In the end, Rayne Wolf could hardly bear to look at the monitor attached to the microscope she and her labmates had set up in a hangar at Fort Lauderdale-Hollywood International Airport.

Wolf and her fellow University of Wisconsin-Madison graduate students had spent the past two-plus weeks in the muggy Florida heat finishing final preparations for a series of parabolic test flights to validate their 3D printing technology in a zero-gravity environment.

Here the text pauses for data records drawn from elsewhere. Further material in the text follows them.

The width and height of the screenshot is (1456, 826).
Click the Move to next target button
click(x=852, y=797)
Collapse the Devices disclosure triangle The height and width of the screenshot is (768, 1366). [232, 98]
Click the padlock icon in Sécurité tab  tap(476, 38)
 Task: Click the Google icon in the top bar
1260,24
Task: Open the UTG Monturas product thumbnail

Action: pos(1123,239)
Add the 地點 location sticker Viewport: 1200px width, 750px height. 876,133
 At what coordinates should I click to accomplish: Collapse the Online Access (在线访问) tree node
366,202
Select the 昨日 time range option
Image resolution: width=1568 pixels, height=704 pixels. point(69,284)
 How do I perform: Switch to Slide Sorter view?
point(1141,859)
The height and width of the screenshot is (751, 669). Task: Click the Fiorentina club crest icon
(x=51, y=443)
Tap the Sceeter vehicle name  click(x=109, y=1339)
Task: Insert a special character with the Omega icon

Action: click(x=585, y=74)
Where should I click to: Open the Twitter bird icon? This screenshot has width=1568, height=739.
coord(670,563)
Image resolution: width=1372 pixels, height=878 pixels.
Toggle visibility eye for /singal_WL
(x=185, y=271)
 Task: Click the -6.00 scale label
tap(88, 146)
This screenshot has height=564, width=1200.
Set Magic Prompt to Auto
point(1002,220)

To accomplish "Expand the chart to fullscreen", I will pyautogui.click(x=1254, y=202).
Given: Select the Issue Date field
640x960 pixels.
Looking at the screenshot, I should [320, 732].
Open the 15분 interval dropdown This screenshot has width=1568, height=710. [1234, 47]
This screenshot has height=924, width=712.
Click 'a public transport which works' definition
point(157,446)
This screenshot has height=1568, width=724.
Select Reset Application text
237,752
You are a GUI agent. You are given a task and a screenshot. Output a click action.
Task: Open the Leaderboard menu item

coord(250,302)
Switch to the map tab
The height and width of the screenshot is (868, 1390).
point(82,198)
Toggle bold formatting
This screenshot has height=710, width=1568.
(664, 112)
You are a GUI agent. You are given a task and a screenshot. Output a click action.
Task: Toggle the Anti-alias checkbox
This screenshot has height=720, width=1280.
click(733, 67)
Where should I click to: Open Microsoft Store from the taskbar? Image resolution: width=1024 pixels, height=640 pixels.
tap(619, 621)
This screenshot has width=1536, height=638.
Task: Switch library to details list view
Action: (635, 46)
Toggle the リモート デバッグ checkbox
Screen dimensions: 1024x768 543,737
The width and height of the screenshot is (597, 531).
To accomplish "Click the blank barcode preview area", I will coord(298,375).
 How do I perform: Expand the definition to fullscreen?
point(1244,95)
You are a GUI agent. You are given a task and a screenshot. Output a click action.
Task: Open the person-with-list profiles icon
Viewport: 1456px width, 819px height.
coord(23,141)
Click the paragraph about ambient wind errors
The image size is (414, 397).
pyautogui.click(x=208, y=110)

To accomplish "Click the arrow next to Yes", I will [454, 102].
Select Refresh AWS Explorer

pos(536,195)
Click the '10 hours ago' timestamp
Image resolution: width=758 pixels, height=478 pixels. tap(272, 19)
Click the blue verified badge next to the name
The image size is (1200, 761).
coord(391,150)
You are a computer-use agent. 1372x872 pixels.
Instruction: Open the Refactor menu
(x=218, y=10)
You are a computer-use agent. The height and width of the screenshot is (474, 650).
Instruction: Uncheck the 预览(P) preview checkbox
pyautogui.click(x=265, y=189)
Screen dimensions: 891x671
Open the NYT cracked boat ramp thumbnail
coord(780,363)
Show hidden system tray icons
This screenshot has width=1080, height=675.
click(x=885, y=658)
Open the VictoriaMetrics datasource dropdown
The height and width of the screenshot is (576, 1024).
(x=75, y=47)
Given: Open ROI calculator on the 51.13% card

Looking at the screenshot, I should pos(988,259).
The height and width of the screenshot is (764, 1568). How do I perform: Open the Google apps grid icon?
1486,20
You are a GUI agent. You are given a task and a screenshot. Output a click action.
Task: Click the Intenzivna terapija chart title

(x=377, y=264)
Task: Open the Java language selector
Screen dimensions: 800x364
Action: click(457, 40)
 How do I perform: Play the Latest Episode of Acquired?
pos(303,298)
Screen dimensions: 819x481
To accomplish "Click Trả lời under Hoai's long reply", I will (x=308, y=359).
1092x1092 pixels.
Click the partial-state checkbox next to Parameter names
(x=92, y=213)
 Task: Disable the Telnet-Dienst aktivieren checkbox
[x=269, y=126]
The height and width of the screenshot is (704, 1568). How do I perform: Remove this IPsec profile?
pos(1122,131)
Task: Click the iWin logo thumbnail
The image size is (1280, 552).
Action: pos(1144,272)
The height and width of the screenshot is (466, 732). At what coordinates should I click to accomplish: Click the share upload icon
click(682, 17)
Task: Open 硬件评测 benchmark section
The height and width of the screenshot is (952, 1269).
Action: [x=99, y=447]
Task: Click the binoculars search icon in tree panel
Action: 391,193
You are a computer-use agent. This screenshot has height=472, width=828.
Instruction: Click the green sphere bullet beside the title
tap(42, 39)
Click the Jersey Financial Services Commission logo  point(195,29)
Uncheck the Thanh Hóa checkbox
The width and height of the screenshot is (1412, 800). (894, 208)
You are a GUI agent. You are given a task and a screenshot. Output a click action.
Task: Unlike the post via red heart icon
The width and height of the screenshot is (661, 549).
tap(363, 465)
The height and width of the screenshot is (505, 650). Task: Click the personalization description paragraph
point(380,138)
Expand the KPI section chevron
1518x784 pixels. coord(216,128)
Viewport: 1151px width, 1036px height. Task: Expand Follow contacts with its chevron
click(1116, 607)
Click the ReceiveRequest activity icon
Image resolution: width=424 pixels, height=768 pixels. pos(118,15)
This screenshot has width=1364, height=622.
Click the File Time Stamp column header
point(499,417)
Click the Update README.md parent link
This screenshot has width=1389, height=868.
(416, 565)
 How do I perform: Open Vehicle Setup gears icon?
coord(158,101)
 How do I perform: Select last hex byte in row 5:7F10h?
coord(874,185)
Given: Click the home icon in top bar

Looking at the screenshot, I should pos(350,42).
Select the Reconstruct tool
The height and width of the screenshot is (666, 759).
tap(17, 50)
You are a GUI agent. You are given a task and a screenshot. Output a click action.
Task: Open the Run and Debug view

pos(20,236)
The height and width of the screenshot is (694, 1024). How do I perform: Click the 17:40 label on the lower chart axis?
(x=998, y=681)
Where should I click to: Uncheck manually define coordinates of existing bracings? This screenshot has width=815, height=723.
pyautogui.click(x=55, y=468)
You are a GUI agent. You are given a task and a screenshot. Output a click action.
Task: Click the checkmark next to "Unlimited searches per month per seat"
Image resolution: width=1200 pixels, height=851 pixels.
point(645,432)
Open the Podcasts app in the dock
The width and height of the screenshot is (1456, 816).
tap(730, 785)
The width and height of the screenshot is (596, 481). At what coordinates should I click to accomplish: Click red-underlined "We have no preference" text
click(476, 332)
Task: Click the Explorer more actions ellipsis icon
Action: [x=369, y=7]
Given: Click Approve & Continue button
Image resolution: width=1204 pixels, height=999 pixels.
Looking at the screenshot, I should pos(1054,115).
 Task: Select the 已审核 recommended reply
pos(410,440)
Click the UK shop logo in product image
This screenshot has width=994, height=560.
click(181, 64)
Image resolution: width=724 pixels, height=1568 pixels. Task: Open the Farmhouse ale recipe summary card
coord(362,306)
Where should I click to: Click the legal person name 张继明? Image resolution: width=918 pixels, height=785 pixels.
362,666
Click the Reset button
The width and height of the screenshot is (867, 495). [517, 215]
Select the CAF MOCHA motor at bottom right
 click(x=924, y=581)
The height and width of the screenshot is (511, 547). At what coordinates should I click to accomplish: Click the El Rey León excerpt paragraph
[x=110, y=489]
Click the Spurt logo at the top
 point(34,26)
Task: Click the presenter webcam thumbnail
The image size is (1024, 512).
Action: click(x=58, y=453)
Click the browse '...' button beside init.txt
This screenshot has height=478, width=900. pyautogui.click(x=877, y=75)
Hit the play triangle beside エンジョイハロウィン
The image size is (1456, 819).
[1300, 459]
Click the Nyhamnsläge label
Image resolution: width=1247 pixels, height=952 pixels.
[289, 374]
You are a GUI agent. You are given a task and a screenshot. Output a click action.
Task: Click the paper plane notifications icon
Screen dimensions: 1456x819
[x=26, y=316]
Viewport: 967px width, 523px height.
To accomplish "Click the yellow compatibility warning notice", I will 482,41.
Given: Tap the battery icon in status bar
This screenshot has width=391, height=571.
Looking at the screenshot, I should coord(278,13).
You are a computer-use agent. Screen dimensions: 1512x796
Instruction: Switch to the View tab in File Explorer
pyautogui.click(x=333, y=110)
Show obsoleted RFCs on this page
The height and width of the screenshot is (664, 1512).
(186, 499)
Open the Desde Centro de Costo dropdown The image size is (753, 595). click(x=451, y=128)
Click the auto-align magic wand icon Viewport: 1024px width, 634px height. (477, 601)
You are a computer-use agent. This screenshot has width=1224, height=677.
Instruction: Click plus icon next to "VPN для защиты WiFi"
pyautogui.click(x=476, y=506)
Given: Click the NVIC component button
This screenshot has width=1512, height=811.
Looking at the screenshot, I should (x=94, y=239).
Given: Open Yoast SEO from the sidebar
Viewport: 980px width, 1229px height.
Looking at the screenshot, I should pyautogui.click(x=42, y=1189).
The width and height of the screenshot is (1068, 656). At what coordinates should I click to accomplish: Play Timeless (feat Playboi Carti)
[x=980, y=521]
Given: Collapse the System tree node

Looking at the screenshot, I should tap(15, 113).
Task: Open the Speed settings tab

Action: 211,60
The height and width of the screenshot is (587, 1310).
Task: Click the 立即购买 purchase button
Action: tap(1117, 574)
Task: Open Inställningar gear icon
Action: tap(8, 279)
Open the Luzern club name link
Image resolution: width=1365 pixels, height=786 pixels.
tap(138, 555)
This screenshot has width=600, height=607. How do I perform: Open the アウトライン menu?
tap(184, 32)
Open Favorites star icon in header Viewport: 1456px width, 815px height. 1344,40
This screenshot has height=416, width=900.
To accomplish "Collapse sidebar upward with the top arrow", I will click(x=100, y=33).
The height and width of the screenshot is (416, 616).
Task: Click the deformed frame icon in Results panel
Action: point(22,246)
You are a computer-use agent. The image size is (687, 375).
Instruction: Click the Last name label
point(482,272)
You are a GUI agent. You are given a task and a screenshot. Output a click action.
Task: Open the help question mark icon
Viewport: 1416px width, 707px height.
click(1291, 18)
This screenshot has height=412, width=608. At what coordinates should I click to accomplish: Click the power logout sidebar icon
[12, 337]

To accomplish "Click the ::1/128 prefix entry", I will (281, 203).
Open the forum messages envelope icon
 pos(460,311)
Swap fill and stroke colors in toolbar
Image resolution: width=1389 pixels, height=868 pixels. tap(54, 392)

But the first two flights—roughly 40-minute jaunts comprised of alternating 30-second periods of zero-gravity and 2G conditions (also known as “vomit comets” for their tendency to make passengers sick)—hadn’t gone as planned. The printer’s stages had stubbornly refused to move, leaving the students and their advisor, Industrial and Systems Engineering Assistant Professor Hantang Qin, with one final shot. They spent the week leading up to their third flight troubleshooting any and all potential causes during 12- to 15-hour days.

“A lot rides on these experiments,” says Wolf, a PhD student from Potosi, Wisconsin, and one of the team leads on the NASA-funded project.

The group’s perseverance paid off: Qin’s lab made history in March 2024 by successfully 3D printing RAM device units in zero gravity—the first time it’s been done.